§ **Given instruction 1**
Answer these from the boat-repair thread:
(a) On lower units, what do race boats use Marine Tex to build?
(b) How far below the gel coat surface did FSUDrew99 leave the Marine Tex?
(c) What does yobata suggest using so the epoxy will not stick?
§ **Given instruction 2**
Copy the boat-repair thread between "Race boats use" and "with than epoxy.", inclusive, substituting "outdrives" for "lower units" each time it appears.
§ **Given instruction 3**
Pick up the boat-repair thread after its last sentence and continue it.

§ **Passage given**
* * * *
1. Do I fill with Marine Tex and sand it smooth? 
2. Do I try to fill holes with small dowels and epoxy or Marine tex? 
3. Do I need a pro to repair this? 

Any insight is appreciated. 

Thanks!


----------



## No Bait / Lures Only (Apr 10, 2011)

My boats have all been with ITEM (1).
Race boats use marine tex to build torque tabs on lower units, also fill in around nose cones and low water pickups on lower units


----------



## houndog (Jun 20, 2016)

If I were doing it, I would use a water-loving epoxy putty like: http://allfixepoxy.com/
Jam it into the holes, let it set, sand and touch up...much easier to work with than epoxy.


----------



## ZaneD (Feb 28, 2017)

Marine-tex is and epoxy product, correct? So the putty would be like a thicker version similar to the JB weld products that come in a tube?


----------



## FSUDrew99 (Feb 3, 2015)

ZaneD said:


> Marine-tex is and epoxy product, correct? So the putty would be like a thicker version similar to the JB weld products that come in a tube?



I filled some holes from my power pole with Marine Tex and also using a small diameter wooden dowel to help with packing in the Marine Tex in with.


Marine Tex is easy to work with. Mix it, work it like putty and you can wet your hands to smooth out. I left mine a 1/8 inch below the gel coat surface and then applied gel coat over it to match the boat.

Perfect for below water and above the water line applications.


----------



## ZaneD (Feb 28, 2017)

FSUDrew99 said:


> I filled some holes from my power pole with Marine Tex and also using a small diameter wooden dowel to help with packing in the Marine Tex in with.
> 
> 
> Marine Tex is easy to work with. Mix it, work it like putty and you can wet your hands to smooth out. I left mine a 1/8 inch below the gel coat surface and then applied gel coat over it to match the boat.
> ...


I do have a can of gel coat but I've never used it. What's the best method to apply a thin coat and get it smooth/polished to match? I did use a tiny gel coat repair kit once that included a piece of flexible plastic that you were supposed to put over the repair to smooth it out and then remove once it dried. Is that something I should consider?


----------



## yobata (Jul 14, 2015)

ZaneD said:


> I do have a can of gel coat but I've never used it. What's the best method to apply a thin coat and get it smooth/polished to match? I did use a tiny gel coat repair kit once that included a piece of flexible plastic that you were supposed to put over the repair to smooth it out and then remove once it dried. Is that something I should consider?


Just use clear packing tape. The epoxy will not stick to it. I would assume that gel coat will also not stick to it, but you can do a small sample on a piece of cardboard to be sure.
* * * *
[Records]
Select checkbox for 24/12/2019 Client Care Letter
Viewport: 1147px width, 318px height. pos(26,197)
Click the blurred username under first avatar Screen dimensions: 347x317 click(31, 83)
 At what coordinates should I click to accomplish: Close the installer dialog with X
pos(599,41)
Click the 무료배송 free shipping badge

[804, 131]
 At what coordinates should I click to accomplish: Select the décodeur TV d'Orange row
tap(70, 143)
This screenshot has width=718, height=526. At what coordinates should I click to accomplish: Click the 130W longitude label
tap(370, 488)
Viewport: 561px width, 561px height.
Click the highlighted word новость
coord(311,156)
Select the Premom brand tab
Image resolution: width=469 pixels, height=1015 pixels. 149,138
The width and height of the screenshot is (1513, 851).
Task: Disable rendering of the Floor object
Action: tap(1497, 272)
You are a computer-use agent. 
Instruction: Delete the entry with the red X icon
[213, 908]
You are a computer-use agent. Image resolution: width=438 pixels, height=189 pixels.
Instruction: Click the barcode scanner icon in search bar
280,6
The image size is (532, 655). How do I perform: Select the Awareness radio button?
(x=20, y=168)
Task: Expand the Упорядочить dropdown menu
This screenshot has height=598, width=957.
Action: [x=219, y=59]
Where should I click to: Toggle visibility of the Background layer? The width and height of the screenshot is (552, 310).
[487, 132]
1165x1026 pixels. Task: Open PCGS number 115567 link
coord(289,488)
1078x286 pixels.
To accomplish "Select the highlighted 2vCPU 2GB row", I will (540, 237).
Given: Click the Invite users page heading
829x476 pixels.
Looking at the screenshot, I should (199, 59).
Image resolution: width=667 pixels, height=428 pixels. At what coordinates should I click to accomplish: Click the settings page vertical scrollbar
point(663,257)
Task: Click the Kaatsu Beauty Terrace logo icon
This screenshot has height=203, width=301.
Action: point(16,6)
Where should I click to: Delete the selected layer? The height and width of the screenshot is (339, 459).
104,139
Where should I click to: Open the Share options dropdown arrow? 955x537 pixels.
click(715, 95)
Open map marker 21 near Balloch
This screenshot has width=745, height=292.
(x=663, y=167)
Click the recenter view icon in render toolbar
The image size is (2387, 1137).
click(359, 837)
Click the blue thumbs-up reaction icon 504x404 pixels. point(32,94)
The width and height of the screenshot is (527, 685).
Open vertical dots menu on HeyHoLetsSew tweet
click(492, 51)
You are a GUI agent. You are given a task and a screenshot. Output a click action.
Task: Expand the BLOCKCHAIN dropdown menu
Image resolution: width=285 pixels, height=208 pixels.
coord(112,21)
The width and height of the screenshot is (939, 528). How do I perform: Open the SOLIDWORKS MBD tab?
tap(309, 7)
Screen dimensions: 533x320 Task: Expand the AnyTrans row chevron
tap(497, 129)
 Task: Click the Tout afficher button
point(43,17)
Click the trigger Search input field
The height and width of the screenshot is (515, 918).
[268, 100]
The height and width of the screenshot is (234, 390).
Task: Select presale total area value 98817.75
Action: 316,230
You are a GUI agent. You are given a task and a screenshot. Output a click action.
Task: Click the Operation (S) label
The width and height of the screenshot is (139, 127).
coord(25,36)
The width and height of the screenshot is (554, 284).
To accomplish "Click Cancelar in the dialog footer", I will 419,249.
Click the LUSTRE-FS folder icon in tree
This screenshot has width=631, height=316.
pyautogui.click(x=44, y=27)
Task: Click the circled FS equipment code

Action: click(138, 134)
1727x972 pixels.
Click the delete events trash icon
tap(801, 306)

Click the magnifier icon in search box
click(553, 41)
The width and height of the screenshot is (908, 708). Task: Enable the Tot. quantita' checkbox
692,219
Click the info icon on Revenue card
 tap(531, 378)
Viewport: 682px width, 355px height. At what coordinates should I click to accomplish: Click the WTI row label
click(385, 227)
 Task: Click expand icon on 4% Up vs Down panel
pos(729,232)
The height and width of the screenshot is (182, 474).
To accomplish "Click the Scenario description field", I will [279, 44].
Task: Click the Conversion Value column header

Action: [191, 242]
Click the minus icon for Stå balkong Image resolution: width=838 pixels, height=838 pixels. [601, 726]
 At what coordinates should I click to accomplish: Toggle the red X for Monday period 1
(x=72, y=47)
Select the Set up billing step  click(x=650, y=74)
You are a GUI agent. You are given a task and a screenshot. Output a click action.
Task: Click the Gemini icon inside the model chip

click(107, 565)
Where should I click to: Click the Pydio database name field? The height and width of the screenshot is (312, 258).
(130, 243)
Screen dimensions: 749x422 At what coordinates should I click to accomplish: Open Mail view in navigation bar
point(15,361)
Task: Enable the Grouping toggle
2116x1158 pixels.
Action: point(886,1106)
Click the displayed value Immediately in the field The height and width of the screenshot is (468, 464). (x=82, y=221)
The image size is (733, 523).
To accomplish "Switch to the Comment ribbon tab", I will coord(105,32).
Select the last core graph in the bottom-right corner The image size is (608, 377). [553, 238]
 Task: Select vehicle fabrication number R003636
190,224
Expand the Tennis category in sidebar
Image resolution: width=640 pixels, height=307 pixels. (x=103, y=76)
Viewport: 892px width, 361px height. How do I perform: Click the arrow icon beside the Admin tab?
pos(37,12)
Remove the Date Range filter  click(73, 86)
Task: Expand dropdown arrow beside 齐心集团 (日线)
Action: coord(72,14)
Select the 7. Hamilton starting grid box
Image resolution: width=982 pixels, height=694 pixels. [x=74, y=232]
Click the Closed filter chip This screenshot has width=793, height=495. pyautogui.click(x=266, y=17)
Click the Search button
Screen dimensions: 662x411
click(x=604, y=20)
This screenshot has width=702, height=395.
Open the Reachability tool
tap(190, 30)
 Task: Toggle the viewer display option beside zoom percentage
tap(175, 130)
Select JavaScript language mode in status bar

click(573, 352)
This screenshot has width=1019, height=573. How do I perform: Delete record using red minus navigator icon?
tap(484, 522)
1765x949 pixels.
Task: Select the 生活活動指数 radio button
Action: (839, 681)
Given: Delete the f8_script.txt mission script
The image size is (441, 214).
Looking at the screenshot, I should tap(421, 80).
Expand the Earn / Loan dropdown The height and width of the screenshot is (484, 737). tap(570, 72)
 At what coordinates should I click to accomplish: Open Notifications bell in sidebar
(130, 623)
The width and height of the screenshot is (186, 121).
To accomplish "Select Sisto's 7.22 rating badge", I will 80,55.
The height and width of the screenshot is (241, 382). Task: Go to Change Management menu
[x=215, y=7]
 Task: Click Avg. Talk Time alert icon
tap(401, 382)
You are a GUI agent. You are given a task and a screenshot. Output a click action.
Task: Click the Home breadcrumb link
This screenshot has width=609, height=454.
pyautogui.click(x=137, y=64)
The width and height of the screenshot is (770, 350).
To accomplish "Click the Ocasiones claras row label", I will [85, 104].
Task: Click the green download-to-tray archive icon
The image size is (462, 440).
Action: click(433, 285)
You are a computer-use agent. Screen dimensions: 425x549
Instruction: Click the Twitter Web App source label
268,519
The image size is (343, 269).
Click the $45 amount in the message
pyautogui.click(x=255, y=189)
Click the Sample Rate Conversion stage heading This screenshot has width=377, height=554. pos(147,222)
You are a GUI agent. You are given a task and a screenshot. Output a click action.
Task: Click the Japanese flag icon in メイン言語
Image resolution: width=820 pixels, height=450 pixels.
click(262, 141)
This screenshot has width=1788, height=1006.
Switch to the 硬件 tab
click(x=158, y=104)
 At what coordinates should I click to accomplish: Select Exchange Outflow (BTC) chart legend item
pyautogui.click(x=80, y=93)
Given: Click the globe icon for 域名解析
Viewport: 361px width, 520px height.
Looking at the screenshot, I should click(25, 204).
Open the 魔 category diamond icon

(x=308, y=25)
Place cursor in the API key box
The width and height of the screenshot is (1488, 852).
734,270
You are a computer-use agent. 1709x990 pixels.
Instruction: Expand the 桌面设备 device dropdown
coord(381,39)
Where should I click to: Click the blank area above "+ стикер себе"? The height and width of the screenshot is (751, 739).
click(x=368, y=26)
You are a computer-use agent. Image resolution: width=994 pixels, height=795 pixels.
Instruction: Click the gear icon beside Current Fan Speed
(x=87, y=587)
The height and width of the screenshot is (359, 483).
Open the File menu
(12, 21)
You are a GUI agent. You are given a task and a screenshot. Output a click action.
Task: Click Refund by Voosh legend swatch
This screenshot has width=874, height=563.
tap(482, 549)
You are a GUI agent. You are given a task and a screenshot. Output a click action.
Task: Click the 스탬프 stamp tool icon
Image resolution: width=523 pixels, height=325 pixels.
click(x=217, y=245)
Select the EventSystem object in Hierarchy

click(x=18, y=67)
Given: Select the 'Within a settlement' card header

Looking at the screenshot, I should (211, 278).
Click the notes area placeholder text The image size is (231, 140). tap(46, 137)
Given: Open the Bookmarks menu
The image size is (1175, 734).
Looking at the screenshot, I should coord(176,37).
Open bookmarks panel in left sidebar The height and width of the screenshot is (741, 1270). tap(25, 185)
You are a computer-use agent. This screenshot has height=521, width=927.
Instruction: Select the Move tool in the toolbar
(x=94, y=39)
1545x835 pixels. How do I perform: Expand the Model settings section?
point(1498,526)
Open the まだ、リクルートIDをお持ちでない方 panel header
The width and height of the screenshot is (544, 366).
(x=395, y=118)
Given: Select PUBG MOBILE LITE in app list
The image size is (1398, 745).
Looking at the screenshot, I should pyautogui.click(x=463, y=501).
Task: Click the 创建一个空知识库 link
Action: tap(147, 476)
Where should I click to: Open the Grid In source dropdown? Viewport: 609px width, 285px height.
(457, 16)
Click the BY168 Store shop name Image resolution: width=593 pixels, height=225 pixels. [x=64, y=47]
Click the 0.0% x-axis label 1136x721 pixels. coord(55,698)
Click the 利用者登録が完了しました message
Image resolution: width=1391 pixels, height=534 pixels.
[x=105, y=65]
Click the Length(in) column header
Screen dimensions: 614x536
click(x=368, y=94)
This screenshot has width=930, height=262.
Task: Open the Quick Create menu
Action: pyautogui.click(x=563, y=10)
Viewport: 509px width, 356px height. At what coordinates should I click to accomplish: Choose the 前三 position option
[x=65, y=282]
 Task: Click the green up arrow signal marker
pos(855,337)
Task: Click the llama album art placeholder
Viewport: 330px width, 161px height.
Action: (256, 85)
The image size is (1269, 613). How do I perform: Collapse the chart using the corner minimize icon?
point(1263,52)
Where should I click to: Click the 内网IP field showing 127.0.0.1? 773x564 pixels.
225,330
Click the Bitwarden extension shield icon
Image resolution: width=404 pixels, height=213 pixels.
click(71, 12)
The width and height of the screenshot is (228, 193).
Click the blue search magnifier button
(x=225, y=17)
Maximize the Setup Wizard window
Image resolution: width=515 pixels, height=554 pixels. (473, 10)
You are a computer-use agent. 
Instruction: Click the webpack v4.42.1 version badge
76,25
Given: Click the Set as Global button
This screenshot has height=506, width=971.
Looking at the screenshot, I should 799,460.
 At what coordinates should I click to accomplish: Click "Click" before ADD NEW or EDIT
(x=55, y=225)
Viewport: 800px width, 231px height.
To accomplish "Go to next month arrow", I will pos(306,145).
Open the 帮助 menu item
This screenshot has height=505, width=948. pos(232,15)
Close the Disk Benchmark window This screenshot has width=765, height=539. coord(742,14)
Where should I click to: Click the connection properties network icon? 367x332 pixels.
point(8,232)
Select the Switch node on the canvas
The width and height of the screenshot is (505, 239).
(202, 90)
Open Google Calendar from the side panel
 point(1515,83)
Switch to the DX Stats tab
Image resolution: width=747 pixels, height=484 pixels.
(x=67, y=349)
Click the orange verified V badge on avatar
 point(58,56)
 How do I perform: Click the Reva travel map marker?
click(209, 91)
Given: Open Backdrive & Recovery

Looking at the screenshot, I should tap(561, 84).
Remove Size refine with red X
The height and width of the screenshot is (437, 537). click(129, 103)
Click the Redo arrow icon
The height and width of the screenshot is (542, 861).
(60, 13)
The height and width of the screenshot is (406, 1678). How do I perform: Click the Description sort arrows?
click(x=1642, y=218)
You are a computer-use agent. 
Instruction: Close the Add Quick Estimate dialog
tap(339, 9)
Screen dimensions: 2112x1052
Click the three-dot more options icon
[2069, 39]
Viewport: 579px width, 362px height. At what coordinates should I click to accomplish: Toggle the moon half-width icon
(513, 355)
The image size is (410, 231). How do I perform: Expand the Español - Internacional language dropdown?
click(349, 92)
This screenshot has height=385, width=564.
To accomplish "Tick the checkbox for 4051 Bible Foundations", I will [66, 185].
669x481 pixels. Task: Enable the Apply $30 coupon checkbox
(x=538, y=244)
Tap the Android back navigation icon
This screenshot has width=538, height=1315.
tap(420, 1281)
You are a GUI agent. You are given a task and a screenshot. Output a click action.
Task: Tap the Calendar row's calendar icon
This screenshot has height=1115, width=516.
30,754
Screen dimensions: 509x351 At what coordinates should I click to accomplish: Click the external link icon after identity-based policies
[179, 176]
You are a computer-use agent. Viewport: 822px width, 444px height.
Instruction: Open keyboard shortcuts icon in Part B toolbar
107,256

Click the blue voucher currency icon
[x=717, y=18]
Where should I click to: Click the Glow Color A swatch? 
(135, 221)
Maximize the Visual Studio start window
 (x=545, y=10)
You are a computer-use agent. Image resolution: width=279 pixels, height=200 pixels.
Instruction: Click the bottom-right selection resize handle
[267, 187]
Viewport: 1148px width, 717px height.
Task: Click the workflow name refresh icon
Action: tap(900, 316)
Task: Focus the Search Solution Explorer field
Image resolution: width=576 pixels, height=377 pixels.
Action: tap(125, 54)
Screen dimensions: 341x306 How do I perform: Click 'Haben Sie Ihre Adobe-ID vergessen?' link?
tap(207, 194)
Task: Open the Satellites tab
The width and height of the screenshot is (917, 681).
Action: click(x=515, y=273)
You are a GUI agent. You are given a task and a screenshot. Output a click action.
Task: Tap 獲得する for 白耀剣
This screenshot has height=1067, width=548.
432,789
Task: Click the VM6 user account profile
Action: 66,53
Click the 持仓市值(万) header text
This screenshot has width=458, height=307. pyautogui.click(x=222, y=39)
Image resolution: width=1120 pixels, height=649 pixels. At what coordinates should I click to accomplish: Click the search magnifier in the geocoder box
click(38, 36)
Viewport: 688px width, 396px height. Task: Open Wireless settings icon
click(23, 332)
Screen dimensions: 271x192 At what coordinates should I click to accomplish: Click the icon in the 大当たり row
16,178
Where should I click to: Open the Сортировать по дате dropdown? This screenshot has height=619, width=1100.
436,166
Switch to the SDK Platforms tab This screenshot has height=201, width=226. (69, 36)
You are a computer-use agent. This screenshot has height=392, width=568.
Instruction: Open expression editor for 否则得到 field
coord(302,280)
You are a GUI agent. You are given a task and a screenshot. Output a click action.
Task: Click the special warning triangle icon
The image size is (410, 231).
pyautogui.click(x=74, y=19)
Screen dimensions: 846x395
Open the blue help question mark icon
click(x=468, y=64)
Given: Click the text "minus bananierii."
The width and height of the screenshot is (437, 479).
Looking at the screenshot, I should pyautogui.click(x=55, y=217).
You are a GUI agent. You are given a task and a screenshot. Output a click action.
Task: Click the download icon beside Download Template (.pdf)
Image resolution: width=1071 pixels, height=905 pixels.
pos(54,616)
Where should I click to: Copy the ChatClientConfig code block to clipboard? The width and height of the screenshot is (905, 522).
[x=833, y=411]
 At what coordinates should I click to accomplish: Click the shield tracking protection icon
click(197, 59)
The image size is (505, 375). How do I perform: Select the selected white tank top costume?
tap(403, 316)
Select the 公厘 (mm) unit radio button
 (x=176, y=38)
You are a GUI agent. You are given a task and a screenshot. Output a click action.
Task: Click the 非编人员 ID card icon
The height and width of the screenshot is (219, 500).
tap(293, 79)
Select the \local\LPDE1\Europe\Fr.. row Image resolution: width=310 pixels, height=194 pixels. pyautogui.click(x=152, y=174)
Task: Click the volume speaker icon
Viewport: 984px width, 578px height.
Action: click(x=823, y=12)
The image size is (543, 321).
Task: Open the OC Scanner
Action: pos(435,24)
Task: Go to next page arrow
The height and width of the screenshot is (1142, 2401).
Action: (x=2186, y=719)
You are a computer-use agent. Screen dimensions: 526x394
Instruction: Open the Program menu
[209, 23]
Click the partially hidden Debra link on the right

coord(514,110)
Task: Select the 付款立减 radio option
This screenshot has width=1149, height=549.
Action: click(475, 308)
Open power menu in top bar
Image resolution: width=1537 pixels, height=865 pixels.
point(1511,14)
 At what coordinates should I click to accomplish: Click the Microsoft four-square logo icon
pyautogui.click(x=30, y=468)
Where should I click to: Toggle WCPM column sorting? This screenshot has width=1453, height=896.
* * * *
§ **Task output 1**
(a) Torque tabs
(b) 1/8 inch
(c) Clear packing tape

§ **Task output 2**
Race boats use marine tex to build torque tabs on outdrives, also fill in around nose cones and low water pickups on outdrives


----------



## houndog (Jun 20, 2016)

If I were doing it, I would use a water-loving epoxy putty like: http://allfixepoxy.com/
Jam it into the holes, let it set, sand and touch up...much easier to work with than epoxy.

§ **Task output 3**
----------



## ZaneD (Feb 28, 2017)

yobata said:


> Just use clear packing tape. The epoxy will not stick to it. I would assume that gel coat will also not stick to it, but you can do a small sample on a piece of cardboard to be sure.


So the poly/packing tape trick will work with marine tex and it won't stick? That sounds like it could be my best route.


----------



## FSUDrew99 (Feb 3, 2015)

Ok so apply the marine Tex. You don't need to put any wax paper or plastic over it since it's not like gel coat and does not need to cure under wax paper better than in open air. 

Apply marine Tex like mentioned before. Try and keep it lower than the gelcoat about 1/4". Come back and sand down any areas with a dremel or another tool if you have high spots on filling the initial hole and to roughen the area up prior to cleaning with acetone so that the gelcoat will adhere better. 

Apply the gelcoat. Nice and thick and try to not get any bubbles in the mix. Don't over apply but a nice smooth area that is heavier application vs too thin. You can always sand down. 

Apply it and cover it/ spread it out with wax paper to a good thickness and also feather all the edges of the gelcoat down close to flush with the existing gelcoat which makes it easy to blend once wet sanding. 

Wet sand up to 1500 grit. Compound and wax. Ideally with a buffer.

Done.


----------



## Mercuryproteam (Aug 20, 2015)

Fill the hole with a epoxy cabosil glass bead mix. Push through the holes with a plastic spreader until it comes out the back. Grind the area around the hole after it cures. Lay up glass to lock in the epoxy plug. Sand smooth and then spray color matched gel over the repair. Wet sand and high speed. Done. Currently filling 24 holes this way from a plowing platform.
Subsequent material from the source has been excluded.